The lines to reproduce from the material below are those from the one containing "Select the UK column header" through the one containing "You are a computer-use agent. The image", both included; write them out exactly and add nothing.
*** Opening Data provided ***
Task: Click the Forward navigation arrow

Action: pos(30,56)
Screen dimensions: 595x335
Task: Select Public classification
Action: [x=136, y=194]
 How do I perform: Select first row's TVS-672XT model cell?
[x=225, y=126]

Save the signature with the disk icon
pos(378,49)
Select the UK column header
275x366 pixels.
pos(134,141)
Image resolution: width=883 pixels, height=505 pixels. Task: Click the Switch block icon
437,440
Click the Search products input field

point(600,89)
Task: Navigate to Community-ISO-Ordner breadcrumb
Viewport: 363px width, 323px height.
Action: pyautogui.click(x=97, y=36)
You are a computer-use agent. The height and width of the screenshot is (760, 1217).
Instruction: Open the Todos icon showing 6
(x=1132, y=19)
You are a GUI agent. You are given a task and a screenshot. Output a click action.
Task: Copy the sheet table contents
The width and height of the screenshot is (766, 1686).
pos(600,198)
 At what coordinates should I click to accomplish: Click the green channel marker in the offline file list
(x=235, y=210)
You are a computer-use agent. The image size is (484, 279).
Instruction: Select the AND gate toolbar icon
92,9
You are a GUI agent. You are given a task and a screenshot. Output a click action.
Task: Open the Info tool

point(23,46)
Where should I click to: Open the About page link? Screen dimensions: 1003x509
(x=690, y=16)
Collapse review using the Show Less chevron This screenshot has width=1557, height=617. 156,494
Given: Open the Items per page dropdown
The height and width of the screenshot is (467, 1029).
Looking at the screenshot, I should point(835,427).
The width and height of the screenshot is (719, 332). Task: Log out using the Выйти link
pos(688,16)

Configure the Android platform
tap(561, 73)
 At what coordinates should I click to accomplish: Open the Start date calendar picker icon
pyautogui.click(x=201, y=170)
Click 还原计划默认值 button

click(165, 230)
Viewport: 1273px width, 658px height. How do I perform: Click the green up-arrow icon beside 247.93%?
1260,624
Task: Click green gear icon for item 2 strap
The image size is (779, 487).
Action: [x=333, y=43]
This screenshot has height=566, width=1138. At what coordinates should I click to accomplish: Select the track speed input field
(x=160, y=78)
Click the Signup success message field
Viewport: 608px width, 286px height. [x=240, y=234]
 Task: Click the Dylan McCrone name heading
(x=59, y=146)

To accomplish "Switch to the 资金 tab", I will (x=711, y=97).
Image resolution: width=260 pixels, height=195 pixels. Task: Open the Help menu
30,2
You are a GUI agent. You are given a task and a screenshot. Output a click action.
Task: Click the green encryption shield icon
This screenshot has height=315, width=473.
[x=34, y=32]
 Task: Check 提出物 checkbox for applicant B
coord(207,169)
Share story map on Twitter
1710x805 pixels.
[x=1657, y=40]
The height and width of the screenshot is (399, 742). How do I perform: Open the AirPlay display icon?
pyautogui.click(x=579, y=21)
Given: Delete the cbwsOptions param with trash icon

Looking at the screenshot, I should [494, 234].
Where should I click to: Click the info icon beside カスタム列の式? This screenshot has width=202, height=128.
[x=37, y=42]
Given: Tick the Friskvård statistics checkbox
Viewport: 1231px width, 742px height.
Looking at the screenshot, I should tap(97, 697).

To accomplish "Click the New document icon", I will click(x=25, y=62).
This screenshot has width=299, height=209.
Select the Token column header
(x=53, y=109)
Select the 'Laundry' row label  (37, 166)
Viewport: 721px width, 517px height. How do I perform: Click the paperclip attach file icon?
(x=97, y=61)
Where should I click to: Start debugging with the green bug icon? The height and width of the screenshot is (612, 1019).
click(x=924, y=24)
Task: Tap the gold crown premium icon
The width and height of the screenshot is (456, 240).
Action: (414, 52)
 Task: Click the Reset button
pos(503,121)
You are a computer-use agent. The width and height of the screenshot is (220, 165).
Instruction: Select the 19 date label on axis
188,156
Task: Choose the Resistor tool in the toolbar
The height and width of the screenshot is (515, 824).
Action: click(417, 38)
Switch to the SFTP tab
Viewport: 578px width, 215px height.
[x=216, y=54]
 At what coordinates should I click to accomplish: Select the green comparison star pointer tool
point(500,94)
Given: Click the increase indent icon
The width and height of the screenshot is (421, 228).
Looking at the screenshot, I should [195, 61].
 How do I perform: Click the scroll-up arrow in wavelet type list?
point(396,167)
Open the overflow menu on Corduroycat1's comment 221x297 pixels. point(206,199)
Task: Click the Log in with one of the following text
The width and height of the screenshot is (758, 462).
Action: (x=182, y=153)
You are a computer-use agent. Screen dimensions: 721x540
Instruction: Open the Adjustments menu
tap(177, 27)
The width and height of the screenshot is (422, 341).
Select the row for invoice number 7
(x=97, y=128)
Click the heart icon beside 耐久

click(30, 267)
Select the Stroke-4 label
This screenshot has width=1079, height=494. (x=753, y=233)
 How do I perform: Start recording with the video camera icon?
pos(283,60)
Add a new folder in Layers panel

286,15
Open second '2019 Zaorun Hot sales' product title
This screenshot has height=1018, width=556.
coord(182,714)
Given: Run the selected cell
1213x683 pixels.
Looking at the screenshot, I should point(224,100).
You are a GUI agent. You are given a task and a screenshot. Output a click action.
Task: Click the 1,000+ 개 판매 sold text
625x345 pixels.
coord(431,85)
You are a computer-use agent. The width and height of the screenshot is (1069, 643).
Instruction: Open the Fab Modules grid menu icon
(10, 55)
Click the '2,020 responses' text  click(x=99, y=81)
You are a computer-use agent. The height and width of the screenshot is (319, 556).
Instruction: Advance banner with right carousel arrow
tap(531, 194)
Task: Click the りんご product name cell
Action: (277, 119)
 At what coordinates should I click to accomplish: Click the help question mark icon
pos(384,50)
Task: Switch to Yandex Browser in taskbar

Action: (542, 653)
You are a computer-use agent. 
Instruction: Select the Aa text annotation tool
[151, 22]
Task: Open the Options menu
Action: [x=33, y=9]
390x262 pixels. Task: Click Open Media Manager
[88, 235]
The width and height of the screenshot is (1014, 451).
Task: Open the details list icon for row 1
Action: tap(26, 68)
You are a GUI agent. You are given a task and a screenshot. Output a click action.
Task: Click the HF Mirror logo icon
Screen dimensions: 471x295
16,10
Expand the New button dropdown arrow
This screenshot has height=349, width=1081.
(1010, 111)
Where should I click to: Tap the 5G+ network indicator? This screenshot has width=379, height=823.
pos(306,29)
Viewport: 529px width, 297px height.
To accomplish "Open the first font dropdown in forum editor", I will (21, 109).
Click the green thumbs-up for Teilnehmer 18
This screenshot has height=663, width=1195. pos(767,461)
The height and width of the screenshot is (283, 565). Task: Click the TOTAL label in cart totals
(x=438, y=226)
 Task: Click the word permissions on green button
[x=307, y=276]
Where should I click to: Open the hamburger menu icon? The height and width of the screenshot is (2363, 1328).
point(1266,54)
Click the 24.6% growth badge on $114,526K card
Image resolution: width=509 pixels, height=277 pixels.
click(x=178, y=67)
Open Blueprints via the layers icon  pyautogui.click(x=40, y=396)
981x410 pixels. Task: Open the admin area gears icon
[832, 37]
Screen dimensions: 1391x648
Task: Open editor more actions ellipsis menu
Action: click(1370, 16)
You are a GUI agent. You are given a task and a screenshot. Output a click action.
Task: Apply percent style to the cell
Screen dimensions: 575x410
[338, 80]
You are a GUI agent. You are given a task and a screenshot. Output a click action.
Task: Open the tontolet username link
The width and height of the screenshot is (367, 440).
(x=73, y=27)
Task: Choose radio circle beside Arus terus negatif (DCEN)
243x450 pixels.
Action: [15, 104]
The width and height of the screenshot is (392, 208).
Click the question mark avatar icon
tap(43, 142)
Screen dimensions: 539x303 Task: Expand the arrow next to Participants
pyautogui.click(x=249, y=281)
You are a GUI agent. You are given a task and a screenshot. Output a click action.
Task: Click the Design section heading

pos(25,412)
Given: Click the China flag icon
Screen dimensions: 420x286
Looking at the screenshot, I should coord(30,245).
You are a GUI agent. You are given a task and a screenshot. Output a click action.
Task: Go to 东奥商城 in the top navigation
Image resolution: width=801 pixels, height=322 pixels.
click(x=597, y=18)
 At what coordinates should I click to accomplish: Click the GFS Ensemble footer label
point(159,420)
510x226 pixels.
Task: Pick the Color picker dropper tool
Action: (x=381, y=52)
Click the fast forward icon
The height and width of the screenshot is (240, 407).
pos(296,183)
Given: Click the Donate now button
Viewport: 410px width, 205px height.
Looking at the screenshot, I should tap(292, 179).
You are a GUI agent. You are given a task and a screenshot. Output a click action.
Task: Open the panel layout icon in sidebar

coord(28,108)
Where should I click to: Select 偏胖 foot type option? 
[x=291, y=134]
*** Closing Data provided ***
**Answer box:**
Select the UK column header
275x366 pixels.
pos(134,141)
Image resolution: width=883 pixels, height=505 pixels. Task: Click the Switch block icon
437,440
Click the Search products input field

point(600,89)
Task: Navigate to Community-ISO-Ordner breadcrumb
Viewport: 363px width, 323px height.
Action: pyautogui.click(x=97, y=36)
You are a computer-use agent. The height and width of the screenshot is (760, 1217).
Instruction: Open the Todos icon showing 6
(x=1132, y=19)
You are a GUI agent. You are given a task and a screenshot. Output a click action.
Task: Copy the sheet table contents
The width and height of the screenshot is (766, 1686).
pos(600,198)
 At what coordinates should I click to accomplish: Click the green channel marker in the offline file list
(x=235, y=210)
You are a computer-use agent. The image size is (484, 279).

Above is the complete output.